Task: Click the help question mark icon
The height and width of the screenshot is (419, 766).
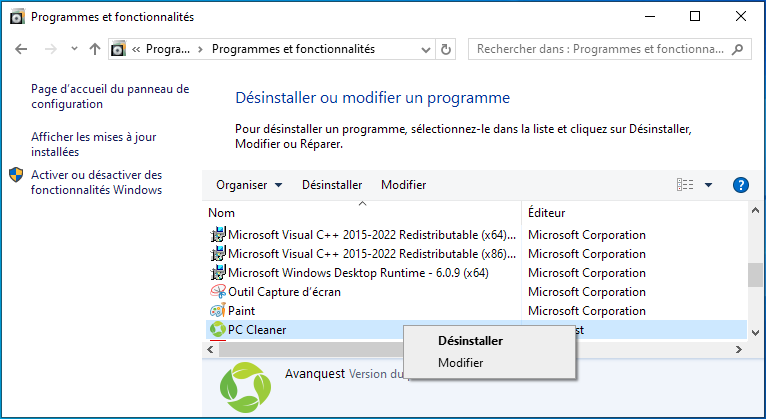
--
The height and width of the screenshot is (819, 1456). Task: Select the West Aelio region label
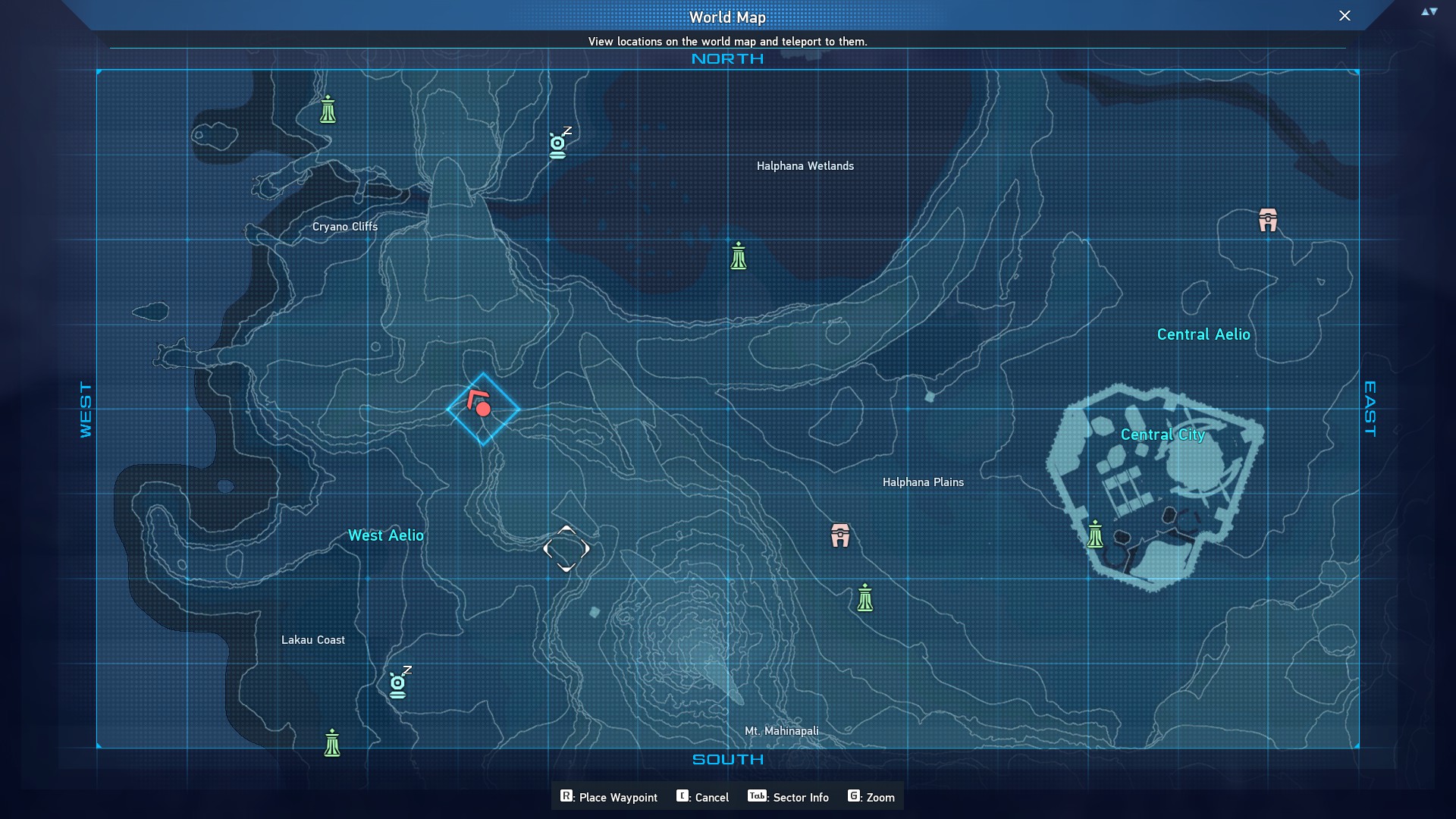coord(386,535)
--
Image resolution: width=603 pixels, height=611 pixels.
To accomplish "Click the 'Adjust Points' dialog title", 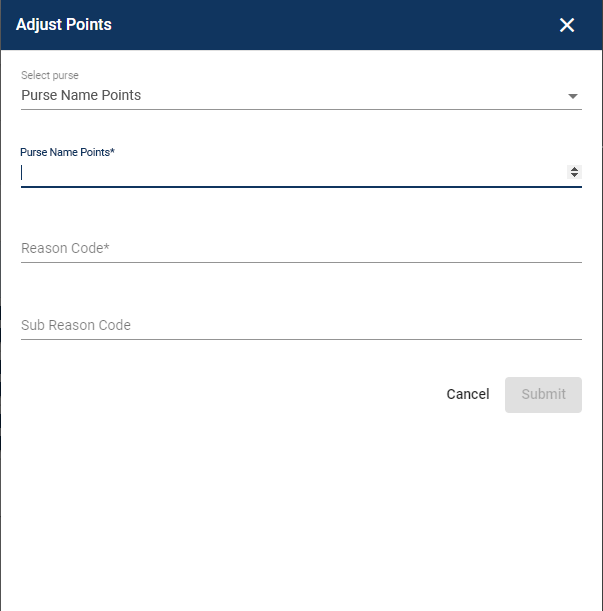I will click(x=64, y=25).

■ **REQUIRED TASK**:
Show each line of the data above that contains the word "screenshot", copied in full.

■ **ANSWER TO THIS PROBLEM**:
The height and width of the screenshot is (419, 766).
The height and width of the screenshot is (819, 1456). Task: Select the West Aelio region label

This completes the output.